O Defensor Público aposentado, Carlos Frederico Barcellos Guazzelli, foi Coordenador da Comissão Estadual da Verdade/RS (CEV/RS) de 2012 a 2014.

“ Na minha longa carreira de advogado e agente público, por mais de quatro décadas, a CEV/RS talvez tenha sido a experiência mais marcante”, relata Guazzelli. “ O aprendizado que tive durante a atuação na Comissão sobre a resistência à Ditadura e sua repressão no Brasil e, em especial no nosso estado, faz-me pensar que, na verdade, eu até então pouco sabia sobre o tema”.

A criação da Comissão Nacional da Verdade (CNV), em 2012, teve por finalidade expressa reconstruir a história das graves violações a direitos humanos praticadas no Brasil, especialmente durante o regime ditatorial. Para Guazzelli, as comissões possuem uma função importante em nossa sociedade. “O próprio fato de que haja, em nosso país, atualmente, pessoas que pedem a volta da ditadura, demonstra não só a importância, como a necessidade das chamadas comissões da verdade”, comenta.

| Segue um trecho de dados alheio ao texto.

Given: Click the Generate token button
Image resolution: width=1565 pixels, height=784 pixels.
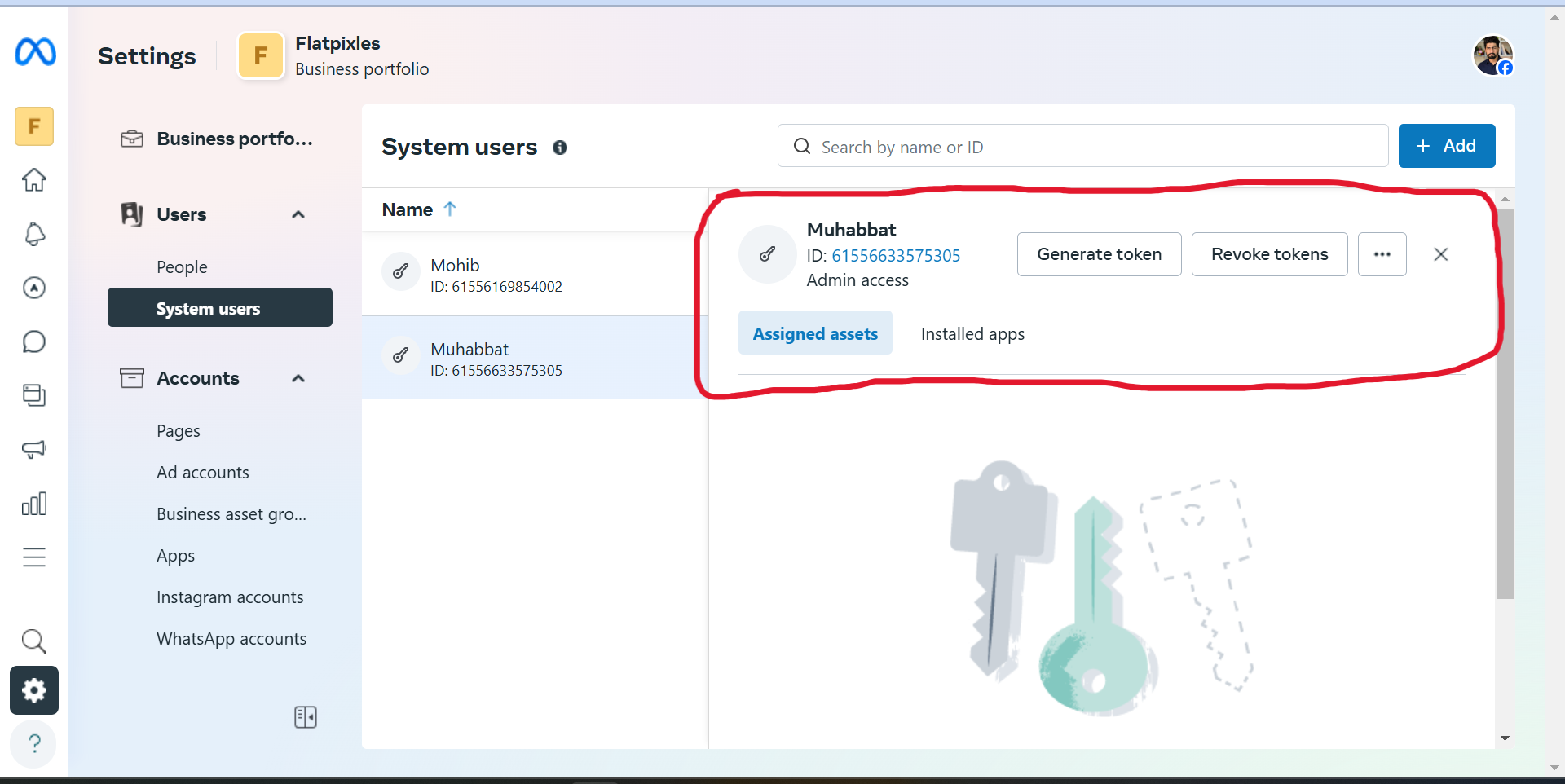Looking at the screenshot, I should (x=1099, y=254).

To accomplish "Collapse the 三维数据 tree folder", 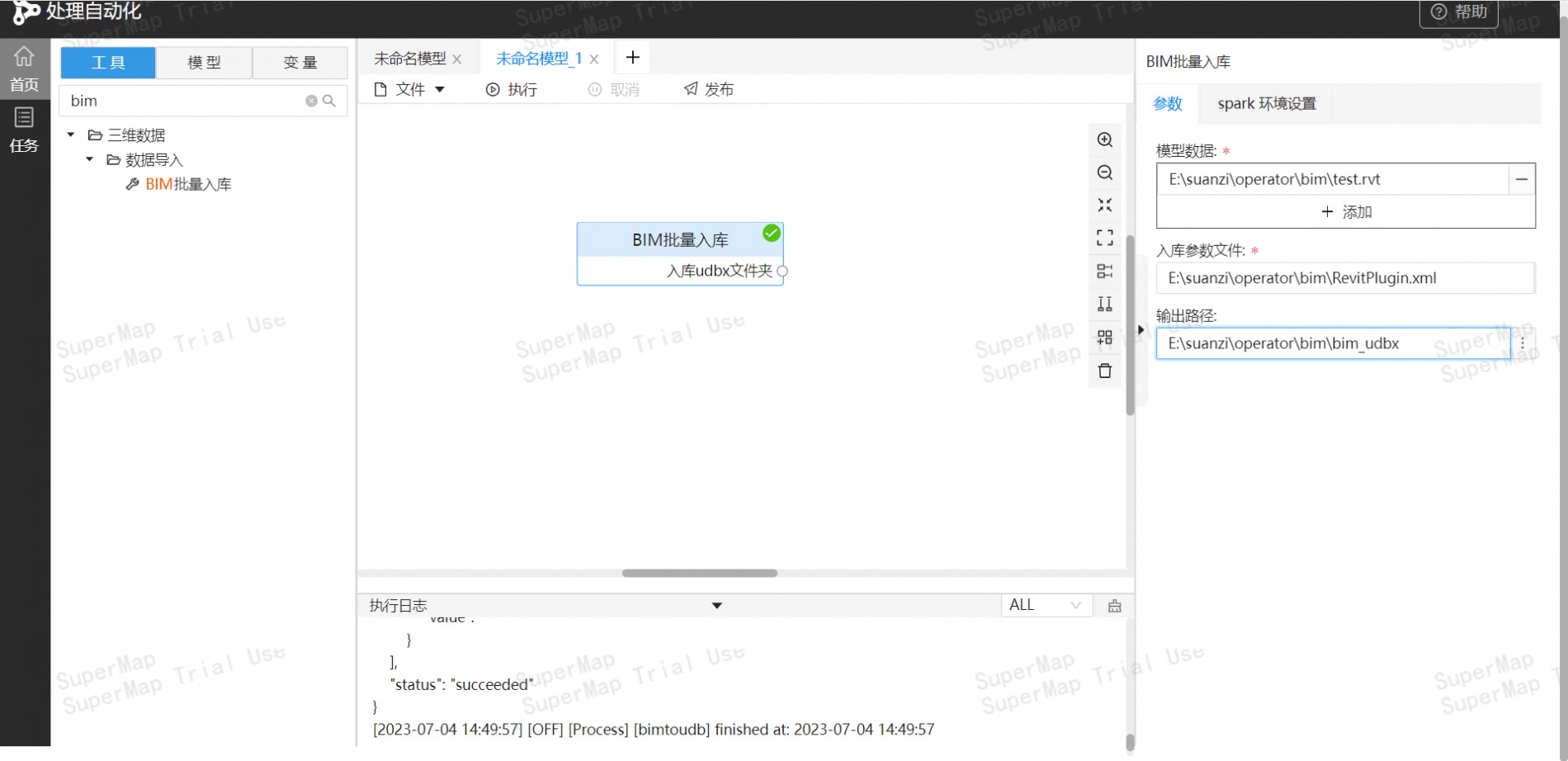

Neste processo, portanto, o objetivo das Comissões da Verdade é fazer a reconstituição histórica dos crimes contra a humanidade praticados, a fim de contribuir para a sua responsabilização. “ Graças ao trabalho destas Comissões, milhares de pessoas, a maioria delas sequer nascida no período, puderam tomar conhecimento, pelos depoimentos e documentos entregues pelas vítimas, testemunhas e até mesmo seus autores, das graves violações aos direitos humanos praticadas no estado e no país”. Os depoimentos dos militares foram fundamentais para que a comissão conseguisse montar uma parte do quebra-cabeça. “Para a realização foi decisiva a participação do Capitão José Wilson da Silva, que desde a criação da Comissão se ofereceu para colaborar com seus trabalhos, inclusive doando livro de sua autoria, no qual são narrados importantes acontecimentos históricos, especialmente aqueles ligados ao movimento dos sargentos”, afirma.

Experiências e marcas

A experiência marcante de Carlos Guazzelli na CEV/RS tem um motivo de ordem subjetiva e emocional: “o impacto tremendo dos relatos que nos foram feitos tanto nas audiências públicas quanto nos depoimentos prestados na Comissão”, relata. “Uma coisa é saber que alguém foi torturado, ou mesmo ler sobre os detalhes de tortura; outra, bem diversa e muito mais impressionante, é ouvir, de viva voz, as narrativas das próprias vítimas, testemunhas e até mesmo violadores”, completa.

A Revista Dossiê tentou contato com o Comando Militar-Sul para comentar sobre as ações e histórias descritas pelos militares nesta matéria, porém não houve retorno até o fechamento da reportagem.

Homens foram presos, torturados e até mesmo mortos por defenderem a democracia em um momento onde deveriam ser protagonistas. Armados de seus ideais, eles fizeram o que estava em seu poder para defender e restaurar a democracia no país.

“Nas escolas, nas ruas, campos, construções, somos todos soldados, armados ou não. Caminhando e cantando e seguindo a canção, somos todos iguais, braços dados ou não”. A música de Geraldo Vandré conquistou a segunda colocação do Festival Internacional da Canção de 1968. No entanto, virou símbolo de uma luta que colocou em lados opostos não só militares, mas toda a população brasileira.